Once you're happy to proceed, click the "Create pull request" button. This will take you to the "Open a pull request" page. Give your pull request a title and a description, then click the "Create pull request" button again.

Check and review proposed changes

Once a pull request is created, an automated check will begin running. This is basically a test render of the site to make sure there will be no render errors when the pull request is merged and closed. Reviewers can also be assigned to the pull request to review and approve all the proposed changes to the main branch.

If the render check passes successfully and all changes are approved, the pull request can be merged. Note, though, that only authorised repository members can merge pull requests.
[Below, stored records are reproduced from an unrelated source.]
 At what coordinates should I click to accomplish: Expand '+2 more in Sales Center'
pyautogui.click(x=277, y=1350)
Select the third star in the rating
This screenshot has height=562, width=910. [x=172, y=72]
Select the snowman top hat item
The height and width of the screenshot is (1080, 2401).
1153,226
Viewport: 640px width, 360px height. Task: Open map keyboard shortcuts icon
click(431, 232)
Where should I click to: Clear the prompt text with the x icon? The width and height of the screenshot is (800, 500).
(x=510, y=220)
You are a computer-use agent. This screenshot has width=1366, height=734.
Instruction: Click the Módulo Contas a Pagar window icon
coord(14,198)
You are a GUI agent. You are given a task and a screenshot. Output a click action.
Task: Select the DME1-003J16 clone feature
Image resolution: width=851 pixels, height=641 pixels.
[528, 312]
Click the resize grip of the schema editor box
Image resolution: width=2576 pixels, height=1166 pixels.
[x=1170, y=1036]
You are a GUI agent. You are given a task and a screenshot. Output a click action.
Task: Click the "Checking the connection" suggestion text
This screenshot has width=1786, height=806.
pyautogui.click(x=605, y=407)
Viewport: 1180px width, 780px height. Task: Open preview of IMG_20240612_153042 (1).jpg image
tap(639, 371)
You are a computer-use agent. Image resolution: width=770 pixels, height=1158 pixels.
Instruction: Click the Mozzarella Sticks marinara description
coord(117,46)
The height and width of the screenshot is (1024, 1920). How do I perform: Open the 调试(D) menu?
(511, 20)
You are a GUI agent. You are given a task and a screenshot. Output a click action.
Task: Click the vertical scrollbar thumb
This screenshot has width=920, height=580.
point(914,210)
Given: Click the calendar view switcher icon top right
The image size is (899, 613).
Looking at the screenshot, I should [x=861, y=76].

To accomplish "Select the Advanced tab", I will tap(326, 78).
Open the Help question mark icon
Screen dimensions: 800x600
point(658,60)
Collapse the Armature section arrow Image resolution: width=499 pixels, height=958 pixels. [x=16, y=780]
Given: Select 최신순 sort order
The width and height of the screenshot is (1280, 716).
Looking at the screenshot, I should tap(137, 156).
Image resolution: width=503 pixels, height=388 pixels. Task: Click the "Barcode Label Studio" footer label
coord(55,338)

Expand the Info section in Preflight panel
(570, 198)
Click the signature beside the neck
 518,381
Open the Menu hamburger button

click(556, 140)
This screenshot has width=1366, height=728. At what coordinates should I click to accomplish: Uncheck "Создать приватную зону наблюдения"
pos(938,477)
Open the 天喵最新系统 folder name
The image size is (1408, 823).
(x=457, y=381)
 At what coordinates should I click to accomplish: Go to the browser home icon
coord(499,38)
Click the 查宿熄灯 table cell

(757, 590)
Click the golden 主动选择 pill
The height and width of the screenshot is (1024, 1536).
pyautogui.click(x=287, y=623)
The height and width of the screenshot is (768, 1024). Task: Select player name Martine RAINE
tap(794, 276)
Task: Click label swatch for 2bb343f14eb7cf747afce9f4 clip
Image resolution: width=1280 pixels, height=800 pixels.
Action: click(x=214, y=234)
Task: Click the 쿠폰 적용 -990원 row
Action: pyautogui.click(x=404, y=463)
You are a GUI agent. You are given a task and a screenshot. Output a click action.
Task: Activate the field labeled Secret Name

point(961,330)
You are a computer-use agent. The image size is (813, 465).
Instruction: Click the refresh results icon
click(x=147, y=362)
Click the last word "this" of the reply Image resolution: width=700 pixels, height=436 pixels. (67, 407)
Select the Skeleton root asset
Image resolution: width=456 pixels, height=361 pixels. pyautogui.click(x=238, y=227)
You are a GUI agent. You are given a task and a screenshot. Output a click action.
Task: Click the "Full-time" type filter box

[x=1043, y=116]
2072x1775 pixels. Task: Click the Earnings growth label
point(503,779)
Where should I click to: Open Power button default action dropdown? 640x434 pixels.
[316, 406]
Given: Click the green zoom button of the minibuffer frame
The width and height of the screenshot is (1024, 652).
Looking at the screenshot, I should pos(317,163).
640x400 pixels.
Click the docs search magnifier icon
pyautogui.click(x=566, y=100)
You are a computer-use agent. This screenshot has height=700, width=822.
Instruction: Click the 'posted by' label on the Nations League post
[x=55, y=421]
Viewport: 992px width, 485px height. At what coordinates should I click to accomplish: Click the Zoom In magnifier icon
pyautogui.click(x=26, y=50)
As soon as the merge is approved, the main branch is updated, the automated workflow process begins and, within a few minutes, Real World Data Science will be updated.

Any questions?

Thank you for reading this documentation and your interest in contributing to Real World Data Science. If anything is unclear in this guide, or if you have questions about any aspect of the contributing process, please feel free to either contact the RWDS team directly or open an Issue in the RWDS repository.

Footnotes

  1. Further reading: Git vs. GitHub: What's the difference?

  2. The What is data science? article includes an example of how to do this. See lines 424-512 of the submitted version and lines 67-72 of the published version.